The pseudo-data is generated assuming the SM. For this reason, the central value of the generated pseudo-data will be different from the one of the original measurements, first because it is based on theory, second because a layer of stat fluctuations are added on top. @tgiani can confirm!
Hi @jacoterh 1) just as @juanrojochacon said. If you use the code with one of these dataset you ll just get back something which has again stat uncertainty equal to 0 (since it is included in the sys part, as you said) 2) again as @juanrojochacon said. The cv are by default generated using the SM prediction in the theory tables, so if you put all the WCs to 0 (or you don t specify them in the runcard) you get the sm. Which dataset have you used to test?

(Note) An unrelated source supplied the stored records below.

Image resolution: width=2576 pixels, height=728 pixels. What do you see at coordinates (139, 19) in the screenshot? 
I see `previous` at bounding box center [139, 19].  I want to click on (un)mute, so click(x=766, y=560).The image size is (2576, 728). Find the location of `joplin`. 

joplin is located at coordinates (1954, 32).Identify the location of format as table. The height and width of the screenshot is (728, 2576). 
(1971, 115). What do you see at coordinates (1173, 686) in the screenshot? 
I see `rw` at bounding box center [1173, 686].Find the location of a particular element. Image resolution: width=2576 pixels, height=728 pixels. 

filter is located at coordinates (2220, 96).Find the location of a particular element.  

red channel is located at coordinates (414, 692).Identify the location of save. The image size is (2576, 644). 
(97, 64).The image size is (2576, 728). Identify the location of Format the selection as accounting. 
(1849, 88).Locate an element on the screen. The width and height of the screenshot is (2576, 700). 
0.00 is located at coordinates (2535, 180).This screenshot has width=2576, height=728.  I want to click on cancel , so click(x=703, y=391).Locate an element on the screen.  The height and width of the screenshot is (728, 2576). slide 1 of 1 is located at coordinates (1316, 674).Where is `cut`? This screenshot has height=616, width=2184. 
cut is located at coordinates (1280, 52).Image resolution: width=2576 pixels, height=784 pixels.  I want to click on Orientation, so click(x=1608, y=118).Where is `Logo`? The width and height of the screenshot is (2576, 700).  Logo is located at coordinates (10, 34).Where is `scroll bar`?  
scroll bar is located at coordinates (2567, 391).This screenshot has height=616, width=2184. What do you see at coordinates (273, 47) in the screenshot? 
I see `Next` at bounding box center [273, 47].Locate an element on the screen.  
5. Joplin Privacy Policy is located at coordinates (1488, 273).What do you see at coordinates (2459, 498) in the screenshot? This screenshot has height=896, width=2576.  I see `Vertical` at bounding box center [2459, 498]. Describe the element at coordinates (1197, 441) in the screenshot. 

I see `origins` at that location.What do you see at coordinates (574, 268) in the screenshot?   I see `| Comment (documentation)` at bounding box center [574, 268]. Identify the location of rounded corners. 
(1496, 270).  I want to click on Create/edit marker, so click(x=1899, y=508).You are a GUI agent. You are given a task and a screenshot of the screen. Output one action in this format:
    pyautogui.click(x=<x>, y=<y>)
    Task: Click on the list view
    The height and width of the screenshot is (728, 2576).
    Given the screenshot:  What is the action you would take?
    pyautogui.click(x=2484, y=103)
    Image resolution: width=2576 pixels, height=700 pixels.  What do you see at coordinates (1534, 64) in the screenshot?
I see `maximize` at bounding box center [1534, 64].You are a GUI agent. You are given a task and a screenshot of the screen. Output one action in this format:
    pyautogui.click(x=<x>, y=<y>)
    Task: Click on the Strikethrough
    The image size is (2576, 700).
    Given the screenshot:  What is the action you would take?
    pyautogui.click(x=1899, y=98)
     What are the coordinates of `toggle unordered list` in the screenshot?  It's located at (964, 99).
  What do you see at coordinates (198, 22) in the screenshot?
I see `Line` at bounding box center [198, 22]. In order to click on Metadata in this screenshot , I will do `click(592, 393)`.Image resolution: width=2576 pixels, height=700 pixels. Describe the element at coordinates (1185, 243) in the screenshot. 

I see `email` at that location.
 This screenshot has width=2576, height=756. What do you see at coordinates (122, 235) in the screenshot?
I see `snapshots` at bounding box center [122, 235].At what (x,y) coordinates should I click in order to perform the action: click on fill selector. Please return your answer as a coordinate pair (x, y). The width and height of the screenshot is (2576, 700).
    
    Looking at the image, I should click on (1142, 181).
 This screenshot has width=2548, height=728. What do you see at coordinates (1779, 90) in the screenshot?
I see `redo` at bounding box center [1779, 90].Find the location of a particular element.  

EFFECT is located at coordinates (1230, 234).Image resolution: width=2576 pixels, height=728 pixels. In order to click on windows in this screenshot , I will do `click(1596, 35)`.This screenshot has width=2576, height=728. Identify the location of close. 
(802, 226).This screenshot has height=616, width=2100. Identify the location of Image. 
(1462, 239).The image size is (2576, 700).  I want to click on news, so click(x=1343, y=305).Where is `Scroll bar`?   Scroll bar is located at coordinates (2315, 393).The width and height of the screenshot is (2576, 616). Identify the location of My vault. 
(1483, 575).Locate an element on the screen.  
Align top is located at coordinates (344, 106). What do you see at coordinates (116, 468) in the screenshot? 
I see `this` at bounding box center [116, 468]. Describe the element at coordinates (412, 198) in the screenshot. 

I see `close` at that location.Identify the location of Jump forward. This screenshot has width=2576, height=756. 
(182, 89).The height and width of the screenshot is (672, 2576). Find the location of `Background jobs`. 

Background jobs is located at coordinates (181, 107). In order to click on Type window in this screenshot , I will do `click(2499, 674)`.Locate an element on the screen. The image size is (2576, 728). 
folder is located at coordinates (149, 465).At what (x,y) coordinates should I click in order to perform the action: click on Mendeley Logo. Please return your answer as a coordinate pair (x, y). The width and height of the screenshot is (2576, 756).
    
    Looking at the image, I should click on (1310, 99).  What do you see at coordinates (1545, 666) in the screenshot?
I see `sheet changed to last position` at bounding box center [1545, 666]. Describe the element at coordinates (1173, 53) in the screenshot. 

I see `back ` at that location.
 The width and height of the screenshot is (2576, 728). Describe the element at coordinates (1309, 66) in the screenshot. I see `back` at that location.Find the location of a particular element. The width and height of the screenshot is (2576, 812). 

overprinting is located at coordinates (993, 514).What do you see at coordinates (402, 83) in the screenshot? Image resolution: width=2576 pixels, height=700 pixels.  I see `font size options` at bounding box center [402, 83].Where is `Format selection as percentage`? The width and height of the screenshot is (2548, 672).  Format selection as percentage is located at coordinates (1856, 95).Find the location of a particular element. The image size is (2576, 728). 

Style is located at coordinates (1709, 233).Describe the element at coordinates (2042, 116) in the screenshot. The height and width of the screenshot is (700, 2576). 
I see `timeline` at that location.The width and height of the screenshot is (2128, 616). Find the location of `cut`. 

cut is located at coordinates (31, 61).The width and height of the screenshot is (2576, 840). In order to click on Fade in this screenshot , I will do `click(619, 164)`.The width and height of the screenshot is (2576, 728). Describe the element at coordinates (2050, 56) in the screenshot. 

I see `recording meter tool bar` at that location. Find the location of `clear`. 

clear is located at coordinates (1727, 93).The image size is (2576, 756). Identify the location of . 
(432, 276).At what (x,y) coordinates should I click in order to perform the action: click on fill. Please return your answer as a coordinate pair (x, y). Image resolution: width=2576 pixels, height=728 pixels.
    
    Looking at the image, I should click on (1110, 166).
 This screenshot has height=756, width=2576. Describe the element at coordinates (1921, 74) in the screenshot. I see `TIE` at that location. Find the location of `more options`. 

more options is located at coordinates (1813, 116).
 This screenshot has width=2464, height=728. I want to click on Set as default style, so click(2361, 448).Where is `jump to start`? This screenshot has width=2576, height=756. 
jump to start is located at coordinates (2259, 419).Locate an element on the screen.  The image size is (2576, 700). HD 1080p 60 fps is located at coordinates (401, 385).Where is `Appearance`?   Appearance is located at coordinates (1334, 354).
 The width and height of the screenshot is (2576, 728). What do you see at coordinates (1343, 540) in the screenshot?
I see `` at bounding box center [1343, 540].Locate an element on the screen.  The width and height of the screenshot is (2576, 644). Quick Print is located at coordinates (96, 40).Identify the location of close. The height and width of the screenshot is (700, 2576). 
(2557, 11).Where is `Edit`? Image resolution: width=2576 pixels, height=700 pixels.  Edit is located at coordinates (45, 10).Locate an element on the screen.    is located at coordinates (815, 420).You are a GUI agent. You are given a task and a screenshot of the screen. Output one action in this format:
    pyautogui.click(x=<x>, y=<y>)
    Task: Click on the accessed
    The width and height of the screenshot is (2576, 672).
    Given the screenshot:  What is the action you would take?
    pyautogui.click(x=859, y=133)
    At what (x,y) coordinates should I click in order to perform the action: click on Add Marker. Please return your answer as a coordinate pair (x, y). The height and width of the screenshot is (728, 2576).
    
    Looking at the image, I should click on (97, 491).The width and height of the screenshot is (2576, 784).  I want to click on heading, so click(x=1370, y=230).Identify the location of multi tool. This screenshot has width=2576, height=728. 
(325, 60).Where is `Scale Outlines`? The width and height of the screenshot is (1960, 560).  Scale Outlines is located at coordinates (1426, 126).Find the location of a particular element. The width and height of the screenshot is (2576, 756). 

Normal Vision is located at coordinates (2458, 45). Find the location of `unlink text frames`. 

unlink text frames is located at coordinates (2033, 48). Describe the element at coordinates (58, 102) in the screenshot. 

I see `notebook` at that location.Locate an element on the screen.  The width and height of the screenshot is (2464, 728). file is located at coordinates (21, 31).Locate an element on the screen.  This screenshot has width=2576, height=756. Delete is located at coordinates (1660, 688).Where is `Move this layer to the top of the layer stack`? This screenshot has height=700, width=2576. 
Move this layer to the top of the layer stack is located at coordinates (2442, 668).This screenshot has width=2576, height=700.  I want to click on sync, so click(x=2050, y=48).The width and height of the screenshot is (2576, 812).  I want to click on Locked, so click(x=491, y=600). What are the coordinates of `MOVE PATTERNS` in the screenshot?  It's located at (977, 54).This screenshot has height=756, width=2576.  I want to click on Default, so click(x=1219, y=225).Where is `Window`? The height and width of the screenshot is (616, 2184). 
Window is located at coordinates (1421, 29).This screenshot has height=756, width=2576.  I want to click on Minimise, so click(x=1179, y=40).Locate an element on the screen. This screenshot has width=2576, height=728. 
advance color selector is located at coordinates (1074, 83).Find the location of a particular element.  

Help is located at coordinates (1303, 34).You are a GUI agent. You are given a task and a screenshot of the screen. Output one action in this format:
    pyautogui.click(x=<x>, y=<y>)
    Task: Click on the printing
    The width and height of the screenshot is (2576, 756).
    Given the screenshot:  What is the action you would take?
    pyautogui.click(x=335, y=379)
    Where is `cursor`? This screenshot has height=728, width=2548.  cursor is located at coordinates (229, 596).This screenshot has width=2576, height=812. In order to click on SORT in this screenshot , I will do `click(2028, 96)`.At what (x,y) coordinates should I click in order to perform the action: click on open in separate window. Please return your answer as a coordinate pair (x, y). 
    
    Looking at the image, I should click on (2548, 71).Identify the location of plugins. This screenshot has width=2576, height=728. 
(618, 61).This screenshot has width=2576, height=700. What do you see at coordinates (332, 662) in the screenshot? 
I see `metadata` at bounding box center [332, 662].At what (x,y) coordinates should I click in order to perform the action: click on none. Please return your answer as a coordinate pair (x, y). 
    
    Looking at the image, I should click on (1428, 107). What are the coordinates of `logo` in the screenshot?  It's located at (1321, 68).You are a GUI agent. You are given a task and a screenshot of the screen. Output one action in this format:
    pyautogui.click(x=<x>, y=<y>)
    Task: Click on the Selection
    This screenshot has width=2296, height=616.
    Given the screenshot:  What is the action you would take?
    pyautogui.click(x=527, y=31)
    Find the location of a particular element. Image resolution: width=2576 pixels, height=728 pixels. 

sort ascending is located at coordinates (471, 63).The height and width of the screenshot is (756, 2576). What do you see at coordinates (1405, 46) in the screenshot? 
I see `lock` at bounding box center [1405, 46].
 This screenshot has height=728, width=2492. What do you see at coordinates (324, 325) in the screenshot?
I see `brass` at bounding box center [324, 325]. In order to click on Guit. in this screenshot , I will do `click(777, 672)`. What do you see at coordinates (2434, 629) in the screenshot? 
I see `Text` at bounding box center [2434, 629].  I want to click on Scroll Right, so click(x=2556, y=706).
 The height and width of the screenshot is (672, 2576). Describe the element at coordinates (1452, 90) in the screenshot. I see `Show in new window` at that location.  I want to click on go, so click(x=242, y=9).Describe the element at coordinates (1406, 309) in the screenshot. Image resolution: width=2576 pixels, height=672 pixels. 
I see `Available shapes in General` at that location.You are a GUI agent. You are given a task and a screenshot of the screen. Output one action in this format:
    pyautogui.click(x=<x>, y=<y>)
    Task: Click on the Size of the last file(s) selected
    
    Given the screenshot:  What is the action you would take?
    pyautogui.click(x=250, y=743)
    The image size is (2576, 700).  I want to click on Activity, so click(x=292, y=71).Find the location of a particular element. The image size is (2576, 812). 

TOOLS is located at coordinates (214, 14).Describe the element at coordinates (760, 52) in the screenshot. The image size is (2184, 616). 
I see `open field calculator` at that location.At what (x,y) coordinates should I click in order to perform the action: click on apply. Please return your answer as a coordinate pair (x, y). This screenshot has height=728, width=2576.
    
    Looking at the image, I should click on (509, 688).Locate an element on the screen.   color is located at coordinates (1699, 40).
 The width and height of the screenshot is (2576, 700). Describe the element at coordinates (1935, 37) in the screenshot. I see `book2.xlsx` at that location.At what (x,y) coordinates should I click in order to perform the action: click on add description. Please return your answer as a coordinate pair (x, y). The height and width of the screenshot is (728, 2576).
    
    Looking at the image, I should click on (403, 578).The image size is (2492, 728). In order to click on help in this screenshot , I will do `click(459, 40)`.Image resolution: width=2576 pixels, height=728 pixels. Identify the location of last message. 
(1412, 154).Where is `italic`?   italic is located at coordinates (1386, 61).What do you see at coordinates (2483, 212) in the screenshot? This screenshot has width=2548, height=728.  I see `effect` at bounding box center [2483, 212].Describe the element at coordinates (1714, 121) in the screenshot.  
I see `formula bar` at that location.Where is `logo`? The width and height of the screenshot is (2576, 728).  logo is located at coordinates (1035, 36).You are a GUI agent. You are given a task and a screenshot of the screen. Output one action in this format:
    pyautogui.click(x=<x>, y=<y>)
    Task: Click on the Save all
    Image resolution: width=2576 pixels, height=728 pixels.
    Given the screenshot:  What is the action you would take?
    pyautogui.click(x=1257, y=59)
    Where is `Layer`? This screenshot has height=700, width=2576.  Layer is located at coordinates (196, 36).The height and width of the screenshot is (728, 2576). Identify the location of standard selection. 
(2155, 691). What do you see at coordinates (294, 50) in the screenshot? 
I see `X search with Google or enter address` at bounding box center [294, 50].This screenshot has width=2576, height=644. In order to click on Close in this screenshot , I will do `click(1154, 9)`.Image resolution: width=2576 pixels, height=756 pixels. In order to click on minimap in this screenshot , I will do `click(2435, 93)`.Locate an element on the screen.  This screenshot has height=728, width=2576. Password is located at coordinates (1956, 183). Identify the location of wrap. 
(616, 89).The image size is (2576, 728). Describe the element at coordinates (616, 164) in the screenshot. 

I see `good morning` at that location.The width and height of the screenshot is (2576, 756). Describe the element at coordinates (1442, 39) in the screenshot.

Thanks @juanrojochacon and @tgiani, that clarifies my questions! I do retrieve the SM predictions with all WCs to zero and in the absence of stat. unc. I just did not realise soon enough that it generates the pseudo data starting from the theory. All good!
Some suggestions that came to mind while working with a scaled up version:
-r 0.1
should be updated to handle non-uniform rescalings. At HL-LHC, the luminosity is 3 ab^-1 for all datasets, while not all datasets are taken at the same lumi before the projection. So we need different rescaling factors depending on the original lumi.smefit PROJ -lumi <x>
. The rescaling factor used in 1 will be computed on the fly now and is dataset specific.Some comments
Ready to merge @tgiani @giacomomagni
looks good to me
This PR should allow the user to create projection starting from an existing dataset. The central value should be given either by the sm prediction or by sm + a set of EFT correction specified by the user.